The story resembled thousands of others around the world in the last month or so. Then the intrigue followed. Two overseas news outlets said that a writer for a local weekly news journal had also been quarantined after trying to photograph the girl… or was he detained?
According to Mizzima News, which followed up on a state radio broadcast from a day or two before the papers broke the story, the journalist had bribed hospital staff to get access to the girl. It quoted an unidentified doctor as saying that for both security and health reasons the reporter had also been kept under watch.
Then Radio Free Asia put out further details, naming the patient-cum-detainee as Ko Win Myint Kyaw from the Weekly Eleven journal. Another anonymous source told the station that the young man had bribed security staff to get inside the hospital, but a doctor had accosted him at the infected girl’s room. Thereafter he had been quarantined and reportedly also faced trouble for breaching hospital regulations.
The day after RFA covered the story, the Eleven Media Group posted a strongly-worded denial on its website. The group’s editors said that none of their staff had done anything wrong. Recounting the contents of the two foreign media reports, they said that Ko Win Myint Kyaw and another reporter, Ko Wai Yan Phyo Oo, had gone to the hospital on June 28. Ko Win Myint Kyaw had interviewed a deputy administrator and a doctor about the case. He was allowed in to take photos briefly (which the journal hasn’t published). He and his colleague then went to meet some people living in the vicinity of the infected girl’s house and took photos from outside where she lives too. After coming back to the office, the editors arranged with medical staff for Ko Win Myint Kyaw to go into quarantine.
Having established their version of the facts, the Eleven Media editors chastised the two overseas outlets for not contacting them prior to issuing the story, and accused them both of trying to damage their journal’s reputation. From the language they used, if either Mizzima or RFA had an office or staff in the country then by now they would be getting sued.
So did the Weekly Eleven correspondent pay security staff to get into the hospital? Probably. Was he detained or did he go into quarantine voluntarily? Could have been either. More to the point, did the Weekly Eleven editors get pushed into their unusually public and vociferous rebuttal of the foreign media story, or did they issue their statement out of simple concern for their own interests? Perhaps New Mandala readers have some insights.

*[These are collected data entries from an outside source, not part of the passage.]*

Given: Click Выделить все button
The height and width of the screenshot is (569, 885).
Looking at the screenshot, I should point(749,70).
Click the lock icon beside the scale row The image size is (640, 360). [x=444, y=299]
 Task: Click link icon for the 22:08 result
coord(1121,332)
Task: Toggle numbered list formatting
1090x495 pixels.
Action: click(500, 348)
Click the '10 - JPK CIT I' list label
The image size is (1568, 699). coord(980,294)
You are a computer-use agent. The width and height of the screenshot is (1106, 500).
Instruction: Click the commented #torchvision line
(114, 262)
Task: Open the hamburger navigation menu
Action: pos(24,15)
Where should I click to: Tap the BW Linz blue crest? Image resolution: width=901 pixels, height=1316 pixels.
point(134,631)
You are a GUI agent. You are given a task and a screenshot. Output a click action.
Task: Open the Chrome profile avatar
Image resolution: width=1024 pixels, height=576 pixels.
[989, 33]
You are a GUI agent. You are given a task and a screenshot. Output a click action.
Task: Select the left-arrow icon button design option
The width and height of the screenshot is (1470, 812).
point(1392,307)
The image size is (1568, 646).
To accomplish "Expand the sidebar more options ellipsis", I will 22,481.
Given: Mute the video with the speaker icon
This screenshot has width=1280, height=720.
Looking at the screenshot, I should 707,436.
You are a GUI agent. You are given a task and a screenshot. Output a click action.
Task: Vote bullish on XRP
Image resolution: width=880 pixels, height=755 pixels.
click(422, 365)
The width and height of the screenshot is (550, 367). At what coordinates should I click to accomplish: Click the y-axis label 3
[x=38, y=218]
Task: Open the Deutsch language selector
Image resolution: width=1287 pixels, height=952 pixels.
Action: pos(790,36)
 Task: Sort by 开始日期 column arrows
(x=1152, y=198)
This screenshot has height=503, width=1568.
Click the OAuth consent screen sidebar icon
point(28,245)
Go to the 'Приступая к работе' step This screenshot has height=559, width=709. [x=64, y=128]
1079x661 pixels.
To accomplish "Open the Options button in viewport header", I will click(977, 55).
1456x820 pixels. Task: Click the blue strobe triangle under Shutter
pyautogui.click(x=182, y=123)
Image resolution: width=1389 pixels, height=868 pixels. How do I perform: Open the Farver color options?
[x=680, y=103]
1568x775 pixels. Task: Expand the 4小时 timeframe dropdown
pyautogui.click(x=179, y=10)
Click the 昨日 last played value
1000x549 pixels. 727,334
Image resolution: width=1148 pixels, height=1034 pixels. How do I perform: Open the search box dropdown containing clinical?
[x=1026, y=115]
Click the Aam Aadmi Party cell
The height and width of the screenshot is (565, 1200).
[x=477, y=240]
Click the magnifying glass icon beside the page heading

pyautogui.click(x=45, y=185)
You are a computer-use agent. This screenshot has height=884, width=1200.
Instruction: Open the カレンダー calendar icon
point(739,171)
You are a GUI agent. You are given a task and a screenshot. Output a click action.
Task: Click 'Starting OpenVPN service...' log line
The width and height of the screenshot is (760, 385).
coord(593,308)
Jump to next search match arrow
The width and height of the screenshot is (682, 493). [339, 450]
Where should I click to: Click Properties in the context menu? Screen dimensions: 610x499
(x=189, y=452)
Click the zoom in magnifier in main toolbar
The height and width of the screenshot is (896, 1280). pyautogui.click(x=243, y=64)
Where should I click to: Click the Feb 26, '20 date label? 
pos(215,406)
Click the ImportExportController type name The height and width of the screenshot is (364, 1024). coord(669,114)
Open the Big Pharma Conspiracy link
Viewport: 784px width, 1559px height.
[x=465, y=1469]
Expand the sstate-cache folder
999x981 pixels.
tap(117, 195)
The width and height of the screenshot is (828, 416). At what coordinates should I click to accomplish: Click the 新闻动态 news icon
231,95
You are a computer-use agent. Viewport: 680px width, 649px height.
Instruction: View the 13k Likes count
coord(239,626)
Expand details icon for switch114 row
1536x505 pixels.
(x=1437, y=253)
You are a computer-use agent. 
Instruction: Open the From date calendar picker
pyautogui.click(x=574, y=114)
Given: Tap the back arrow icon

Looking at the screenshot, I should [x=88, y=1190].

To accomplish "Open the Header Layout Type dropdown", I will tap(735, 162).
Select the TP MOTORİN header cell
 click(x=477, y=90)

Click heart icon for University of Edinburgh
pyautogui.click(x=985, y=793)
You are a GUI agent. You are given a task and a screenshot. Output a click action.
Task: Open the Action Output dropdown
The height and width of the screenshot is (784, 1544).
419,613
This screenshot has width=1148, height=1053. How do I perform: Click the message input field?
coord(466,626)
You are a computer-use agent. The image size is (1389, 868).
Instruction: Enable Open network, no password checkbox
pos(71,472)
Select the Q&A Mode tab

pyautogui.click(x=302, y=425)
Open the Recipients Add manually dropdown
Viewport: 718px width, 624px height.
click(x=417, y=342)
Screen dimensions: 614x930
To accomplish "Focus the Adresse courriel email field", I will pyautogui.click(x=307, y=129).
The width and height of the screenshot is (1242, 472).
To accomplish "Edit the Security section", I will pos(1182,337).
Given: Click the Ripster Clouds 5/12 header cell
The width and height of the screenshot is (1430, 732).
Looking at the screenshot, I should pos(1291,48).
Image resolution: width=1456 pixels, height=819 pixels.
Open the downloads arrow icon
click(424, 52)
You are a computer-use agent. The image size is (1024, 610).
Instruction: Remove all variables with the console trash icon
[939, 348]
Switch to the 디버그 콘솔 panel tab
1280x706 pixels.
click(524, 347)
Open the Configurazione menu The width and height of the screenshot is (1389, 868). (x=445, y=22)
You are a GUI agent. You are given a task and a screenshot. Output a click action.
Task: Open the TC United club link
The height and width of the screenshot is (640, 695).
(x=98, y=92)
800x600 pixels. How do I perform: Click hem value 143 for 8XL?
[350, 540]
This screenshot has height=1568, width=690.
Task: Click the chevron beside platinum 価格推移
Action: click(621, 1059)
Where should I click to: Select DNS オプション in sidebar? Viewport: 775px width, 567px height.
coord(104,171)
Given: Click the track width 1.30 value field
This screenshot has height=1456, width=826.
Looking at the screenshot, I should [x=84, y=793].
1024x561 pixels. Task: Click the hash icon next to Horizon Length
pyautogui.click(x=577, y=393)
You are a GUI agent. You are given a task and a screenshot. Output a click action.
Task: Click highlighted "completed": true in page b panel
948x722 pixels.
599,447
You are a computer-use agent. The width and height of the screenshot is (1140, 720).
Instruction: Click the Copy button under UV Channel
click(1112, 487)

Whether or not anyone gets any the wiser about what happened at the hospital, what the incident does show clearly is the distance between local and overseas-based media working on Myanmar. Domestic journals have staff with their feet on the ground but are forced to toe the line and write between the lines. Correspondents working by phone and email from India, Thailand, the US and elsewhere must rely on sources that they can’t verify in person and whose details they usually can’t publicize, but whose information they can write up however they like. Each to some extent relies on the other, but a little bout of swine flu goes to show how far apart they really are. The rest of us interested to keep up with events in Myanmar can but do our best to follow both and then try to figure out fact from fiction for ourselves.